━━━ Provided information ━━━
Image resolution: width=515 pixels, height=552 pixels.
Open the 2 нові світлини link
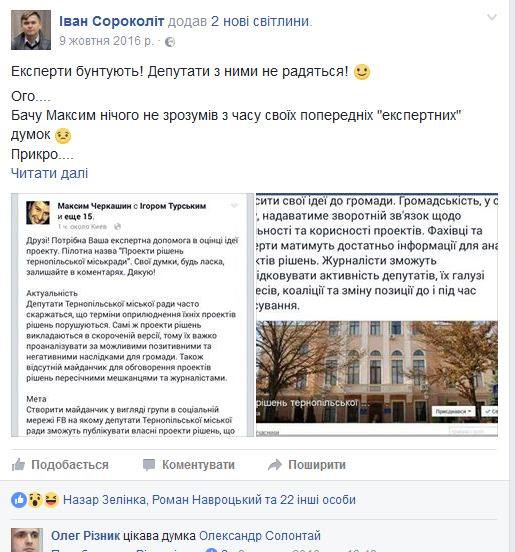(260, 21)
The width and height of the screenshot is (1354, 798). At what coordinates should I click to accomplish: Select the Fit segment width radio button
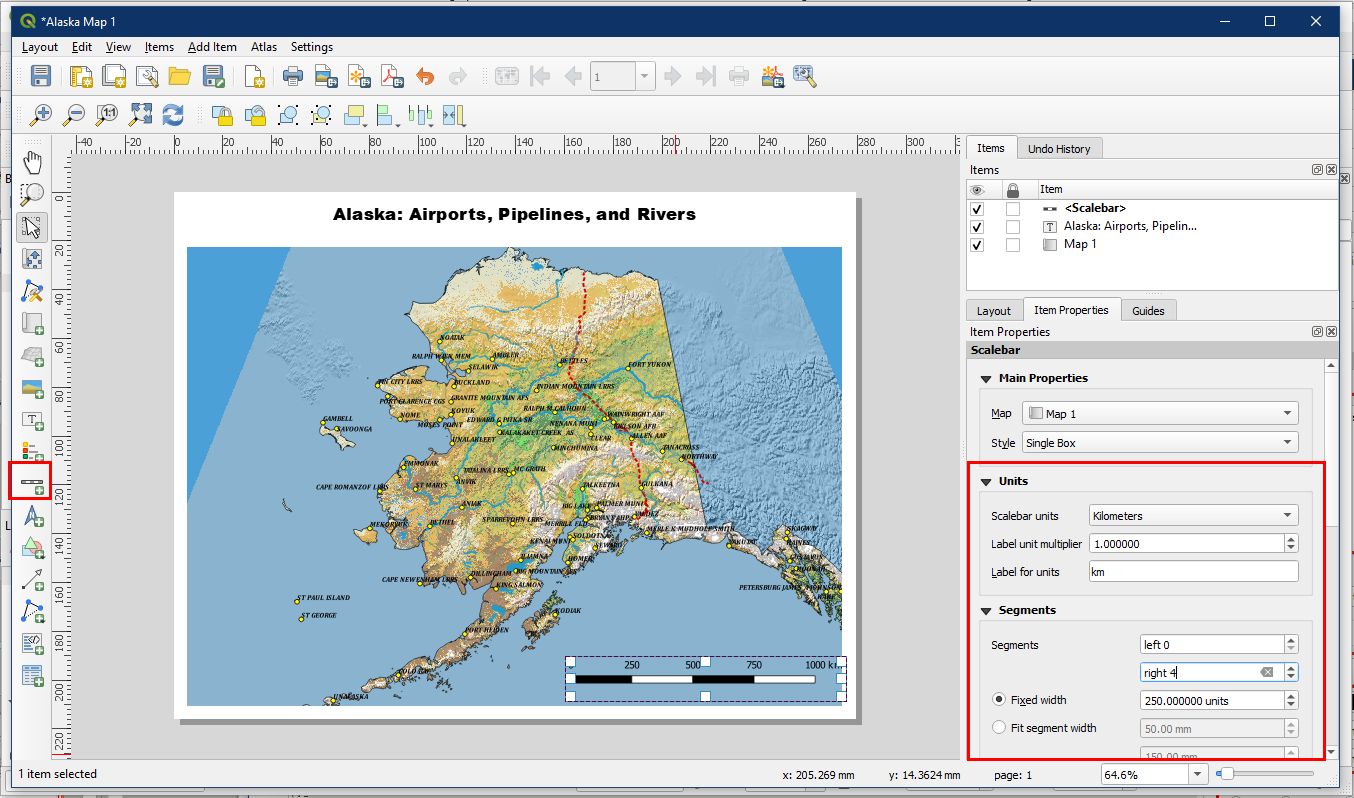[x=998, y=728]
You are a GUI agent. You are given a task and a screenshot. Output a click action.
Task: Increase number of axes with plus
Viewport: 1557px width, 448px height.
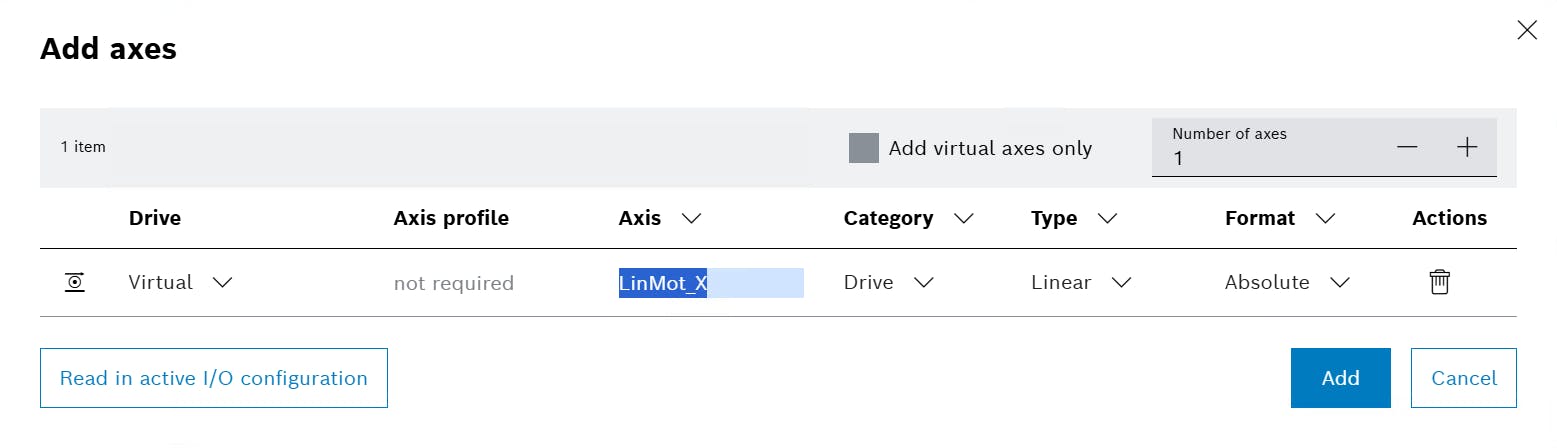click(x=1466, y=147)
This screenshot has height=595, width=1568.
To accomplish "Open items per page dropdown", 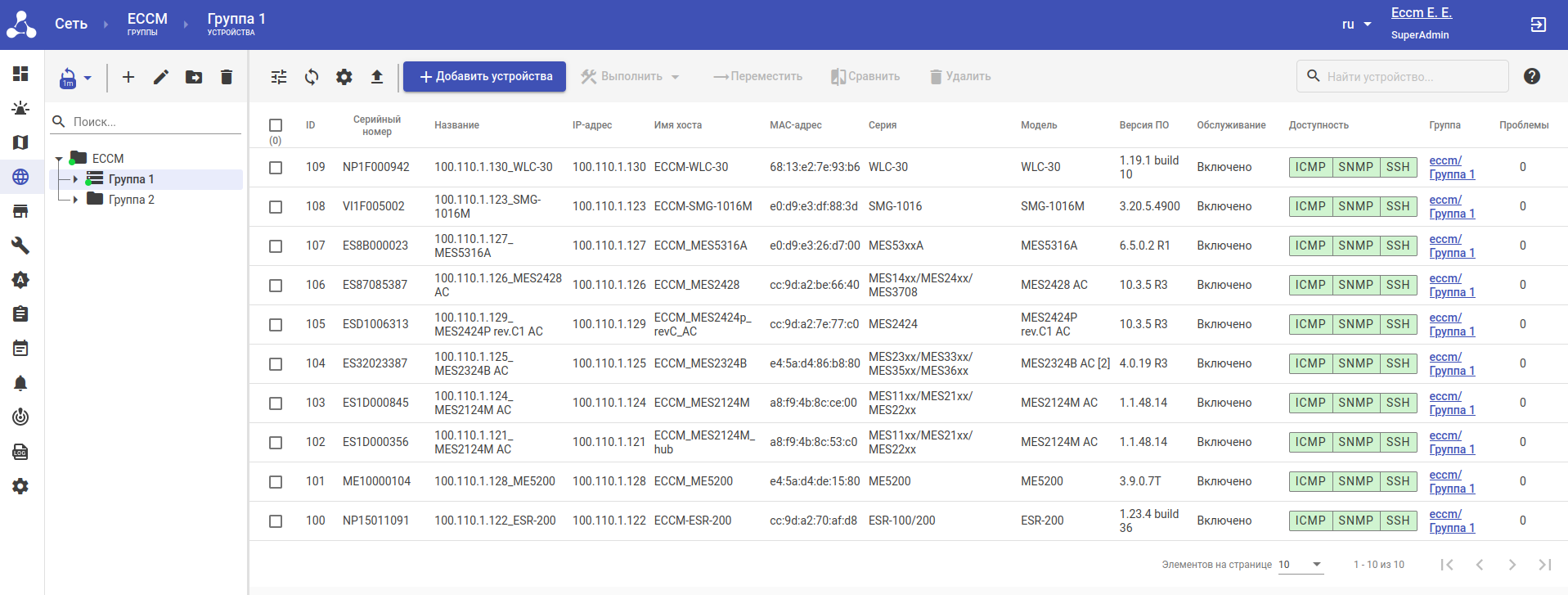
━━━
### Exercise
Output every line of the entries above as a Markdown table with the columns "Row" and "Text", numbering the rows in order and skipping any blank lines. Leave the pictures out of the table.

### The result
| Row | Text |
|---|---|
| 1 | Image resolution: width=515 pixels, height=552 pixels. |
| 2 | Open the 2 нові світлини link |
| 3 | (260, 21) |
| 4 | The width and height of the screenshot is (1354, 798). At what coordinates should I click to accomplish: Select the Fit segment width radio button |
| 5 | [x=998, y=728] |
| 6 | You are a GUI agent. You are given a task and a screenshot. Output a click action. |
| 7 | Task: Increase number of axes with plus |
| 8 | Viewport: 1557px width, 448px height. |
| 9 | click(x=1466, y=147) |
| 10 | This screenshot has height=595, width=1568. |
| 11 | To accomplish "Open items per page dropdown",  |